• [Consignes]:
a. D'après le texte sur le derby basque, en quelle année l'Athletic Club Bilbao a-t-il été fondé ?
b. Prolongez le texte sur le derby basque en reprenant après sa dernière phrase.

Le 3 avril 2021 aura lieu la finale de la Copa del Rey édition 2020 , entre les deux mastodontes du football basque espagnol : d’un côté l’Athletic Club représentant la capitale régionale Bilbao, et de l’autre la Real Sociedad de la seconde ville la plus importante, Saint-Sébastien . L’occasion rêvée de s’intéresser à la région pour des raisons footballistiques et culturelles, et plus particulièrement à ce qui lui permet encore aujourd’hui d’être une des places fortes du football espagnol.


Une rivalité régionale intemporelle

Bilbao/Saint-Sébastien, avant d’être un derby footballistique il s’agit d’un derby identitaire. Si semblables et pourtant si éloignées, la lutte fratricide se joue jusque sur le rectangle vert, comme nous le précise d’emblée Robin Le Normand défenseur central français de la Real  : “La finale de la Copa del Rey sera le match le plus important contre Bilbao en plus le rival, on a travaillé dur l’année dernière pour se qualifier en finale et ça va être un match fantastique, tout le monde veut le jouer et le gagner, c’est le RDV que tout le monde a coché depuis des semaines. C’est l’effervescence dans toute la ville et les supporters qui attendent également beaucoup de ce match, ça faisait des années que le club ne s’était pas qualifié pour une finale de coupe du roi, on en est tous conscients et on va tout donner .”

Le trophée tant disputé

L’Athletic Club Bilbao, club historique du championnat espagnol qui n’a jamais connu la relégation, fondé en 1898 joue à fond la carte identitaire : par son nom, sa politique de recrutement et le maintien de préceptes anciens sur ces sujets. De l’autre côté, la Real Sociedad, fondée en 1909, est marquée du sceau de la famille royale espagnole elle-même. C’est en effet le roi Alfonso XIII qui donna au lieu de villégiature traditionnel de la monarchie espagnole ses titres de noblesses. Un certain nombre de club ont par ailleurs hérité du titre honorifique de « Real » cette année-là, à l’instar de l’Espanyol Barcelone. Première différence entre les deux géants, différence cruciale aux yeux de certains en particulier dans le contexte post-franquisme, avec le retour en grâce de la monarchie.

• [Matériel]:
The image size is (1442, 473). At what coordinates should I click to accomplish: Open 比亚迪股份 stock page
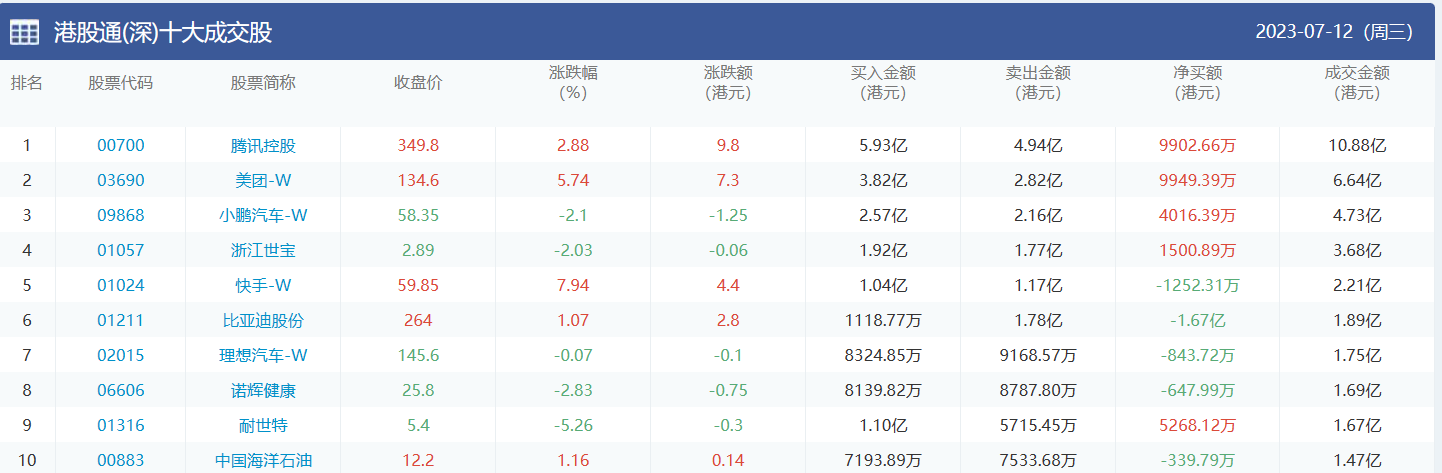(263, 321)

• [Réponses finales]:
a. En 1898.

b.
La période franquiste, de part l’exaltation au forceps de l’ « espagnolisme » au détriment des cultures minoritaires régionales qui composent la péninsule ibérique (Catalogne, Basque, Galice…), a produit une réaction non escomptée, démultipliant le sentiment d’appartenance régionale ardemment réprimé. La région restera fortement marquée par cette période et les exactions commises par la dictature durant la Guerre Civile dans un premier temps, puis sous le règne du Caudillo, à l’image de la très célèbre peinture de Pablo Picasso Guernica. Lorsque la dictature prend fin en 1975 avec la mort de Franco, la région basque commence à réclamer avec force son indépendance, et voit d’un mauvais œil le retour d’une figure royale, accusée d’être l’héritage politique caché du défunt dictateur. Durant ces années, tout comme pour la Catalogne, le football était en effet le principal refuge légal des revendications régionales.

Une sélection régionale officielle mais non-reconnue par les instances footballistiques s’est par ailleurs mise en place sous le nom d’Euskal Selekzioa, pour que les plus grands talents régionaux (de la partie espagnole et française) puissent évoluer sous le même maillot.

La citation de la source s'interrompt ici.